(Saved data entries)
^^^^

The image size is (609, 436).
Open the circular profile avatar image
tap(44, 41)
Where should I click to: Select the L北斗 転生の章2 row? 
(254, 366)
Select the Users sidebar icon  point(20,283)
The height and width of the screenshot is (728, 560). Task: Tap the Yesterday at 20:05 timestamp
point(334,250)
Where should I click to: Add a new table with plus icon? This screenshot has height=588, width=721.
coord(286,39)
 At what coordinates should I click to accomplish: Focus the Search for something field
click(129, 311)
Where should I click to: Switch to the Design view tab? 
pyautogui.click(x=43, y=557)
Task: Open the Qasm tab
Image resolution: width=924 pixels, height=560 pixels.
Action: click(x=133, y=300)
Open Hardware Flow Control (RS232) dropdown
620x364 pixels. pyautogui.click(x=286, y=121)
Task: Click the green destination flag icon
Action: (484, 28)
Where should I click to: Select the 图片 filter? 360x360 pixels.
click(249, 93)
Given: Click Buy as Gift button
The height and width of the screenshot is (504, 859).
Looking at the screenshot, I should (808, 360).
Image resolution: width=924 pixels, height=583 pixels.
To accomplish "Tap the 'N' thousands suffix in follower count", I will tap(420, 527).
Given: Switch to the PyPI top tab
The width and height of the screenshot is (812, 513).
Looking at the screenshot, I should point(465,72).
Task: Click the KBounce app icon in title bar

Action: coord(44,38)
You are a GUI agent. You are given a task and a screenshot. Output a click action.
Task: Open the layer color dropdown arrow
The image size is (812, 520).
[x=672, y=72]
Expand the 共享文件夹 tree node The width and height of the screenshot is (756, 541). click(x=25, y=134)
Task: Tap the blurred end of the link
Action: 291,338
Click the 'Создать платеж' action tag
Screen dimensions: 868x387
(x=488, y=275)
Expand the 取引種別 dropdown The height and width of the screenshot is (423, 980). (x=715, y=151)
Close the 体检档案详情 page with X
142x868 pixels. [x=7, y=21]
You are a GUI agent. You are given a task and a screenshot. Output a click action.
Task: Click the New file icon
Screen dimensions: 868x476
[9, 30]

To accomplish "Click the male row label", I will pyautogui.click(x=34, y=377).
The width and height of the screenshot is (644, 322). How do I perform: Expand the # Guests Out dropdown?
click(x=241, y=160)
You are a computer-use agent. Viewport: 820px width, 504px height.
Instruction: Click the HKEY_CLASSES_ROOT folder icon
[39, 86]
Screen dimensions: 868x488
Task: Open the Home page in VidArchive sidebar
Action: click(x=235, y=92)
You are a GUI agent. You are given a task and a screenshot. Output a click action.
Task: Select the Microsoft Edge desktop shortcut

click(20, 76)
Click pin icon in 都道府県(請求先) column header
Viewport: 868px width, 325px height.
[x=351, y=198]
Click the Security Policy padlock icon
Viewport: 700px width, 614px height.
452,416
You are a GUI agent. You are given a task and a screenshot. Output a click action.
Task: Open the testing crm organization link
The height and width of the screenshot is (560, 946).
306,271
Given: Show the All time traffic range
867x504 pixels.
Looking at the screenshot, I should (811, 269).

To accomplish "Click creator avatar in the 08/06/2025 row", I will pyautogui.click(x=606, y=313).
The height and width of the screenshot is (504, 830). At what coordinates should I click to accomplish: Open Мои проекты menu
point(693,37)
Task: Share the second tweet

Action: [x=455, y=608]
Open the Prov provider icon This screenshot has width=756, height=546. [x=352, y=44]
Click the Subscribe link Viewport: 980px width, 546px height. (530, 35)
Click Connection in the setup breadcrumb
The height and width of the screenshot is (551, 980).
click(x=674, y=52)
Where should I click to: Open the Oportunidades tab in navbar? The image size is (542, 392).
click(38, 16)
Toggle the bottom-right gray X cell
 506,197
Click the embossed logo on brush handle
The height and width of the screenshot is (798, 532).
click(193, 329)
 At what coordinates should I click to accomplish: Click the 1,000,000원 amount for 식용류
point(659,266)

^^^^

In the records above, find the line containing "Select the Users" and restate word for word every line from the first through that one.

> **RESPONSE FOR THIS EXERCISE**:
The image size is (609, 436).
Open the circular profile avatar image
tap(44, 41)
Where should I click to: Select the L北斗 転生の章2 row? 
(254, 366)
Select the Users sidebar icon  point(20,283)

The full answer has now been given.